[SELECTED EXTRACT]:
# # # #

Eric Zemmour and the long shadow of France's defeat in Algeria
LA CAMPAGNE NUMÉRO TROIS: 188 days until Macron's re-election.
In a speech over the weekend in Nîmes, in the South of France, great replacement propagandist and all-but-declared presidential candidate Éric Zemmour put forward his theory of the “strong” State, whose role is to “civilize the barbarians.”
That language is very explicitly the language of the colonizers of yore. Zemmour’s political programme is not just to secure the proverbial future for France’s white children (as goes the cursed slogan), but also to re-colonize France, as it were, and in particular its former colonial Muslim “minorities.” Zemmour and his supporters, whose numbers keep rising at an alarming rate, are haunted by the specter of France’s imperial past, those glorious days when, in Algeria and beyond, it was the conquering French State that was doing the replacement of the indigènes, at the point of the bayonet.
The demise of France’s colonial empire, its failed attempt at “great replacement” but abroad, casts a long shadow over our country’s politics. This is no mere atmospheric observation from 30,000 feet distance. Decolonization and the loss of Algeria, or rather its independence, are the crucible of the Fifth Republic. As I discussed in a previous post, the election of the president by popular vote and the debasement of the Parliament were aftershocks of the Algerian crisis. The nagging question of immigration is also a delayed effect of the defeat in Algeria. That is the only way to make sense of its persistence, as immigration in France is altogether limited (at 10.3% of immigrants, France lags the OECD average, well behind countries like Germany or Belgium or Canada.)

# # # #

[LISTED RECORDS]:
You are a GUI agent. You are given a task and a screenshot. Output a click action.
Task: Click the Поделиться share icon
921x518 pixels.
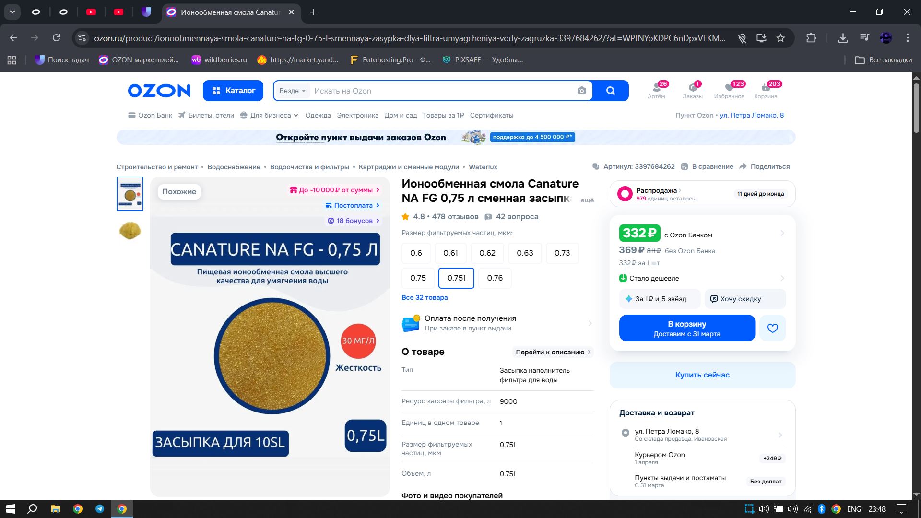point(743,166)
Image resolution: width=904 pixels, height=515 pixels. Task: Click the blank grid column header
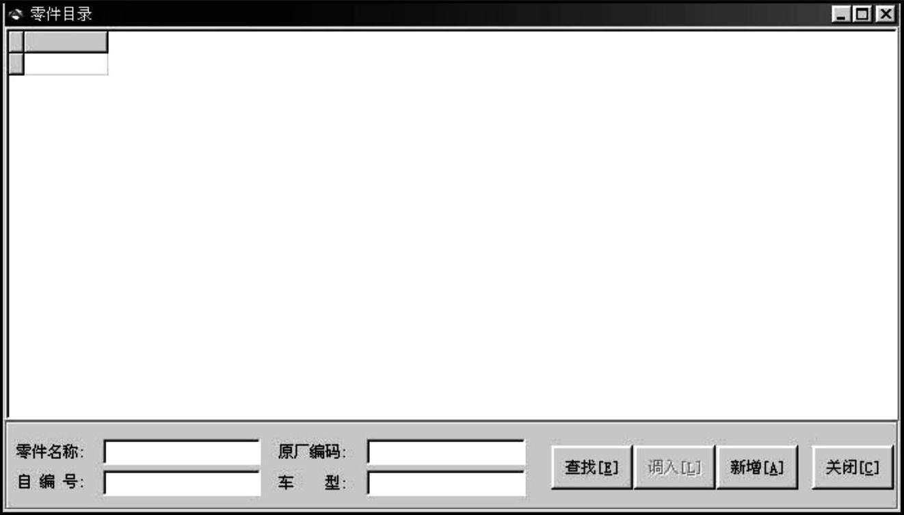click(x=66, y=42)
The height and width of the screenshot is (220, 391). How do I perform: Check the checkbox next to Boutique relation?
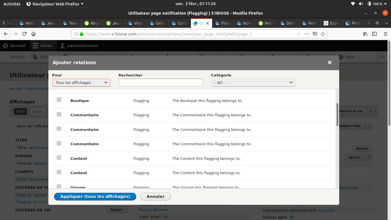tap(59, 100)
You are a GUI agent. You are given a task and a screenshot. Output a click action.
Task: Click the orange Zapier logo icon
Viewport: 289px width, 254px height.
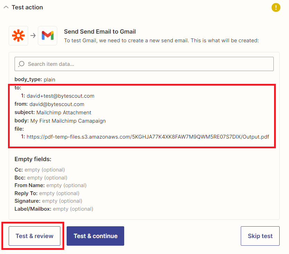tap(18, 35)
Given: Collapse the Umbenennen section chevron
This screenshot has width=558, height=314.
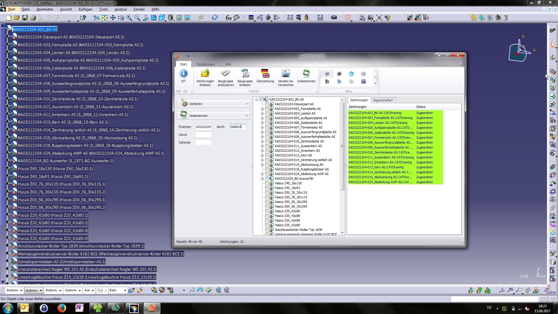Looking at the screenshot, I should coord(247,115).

# # # #

Can you give the passage of the piece on Zemmour between "In a speech" and "of the bayonet.", inclusive, again, substituting "sword" for "bayonet"?

[COMPLETE ANSWER]:
In a speech over the weekend in Nîmes, in the South of France, great replacement propagandist and all-but-declared presidential candidate Éric Zemmour put forward his theory of the “strong” State, whose role is to “civilize the barbarians.”
That language is very explicitly the language of the colonizers of yore. Zemmour’s political programme is not just to secure the proverbial future for France’s white children (as goes the cursed slogan), but also to re-colonize France, as it were, and in particular its former colonial Muslim “minorities.” Zemmour and his supporters, whose numbers keep rising at an alarming rate, are haunted by the specter of France’s imperial past, those glorious days when, in Algeria and beyond, it was the conquering French State that was doing the replacement of the indigènes, at the point of the sword.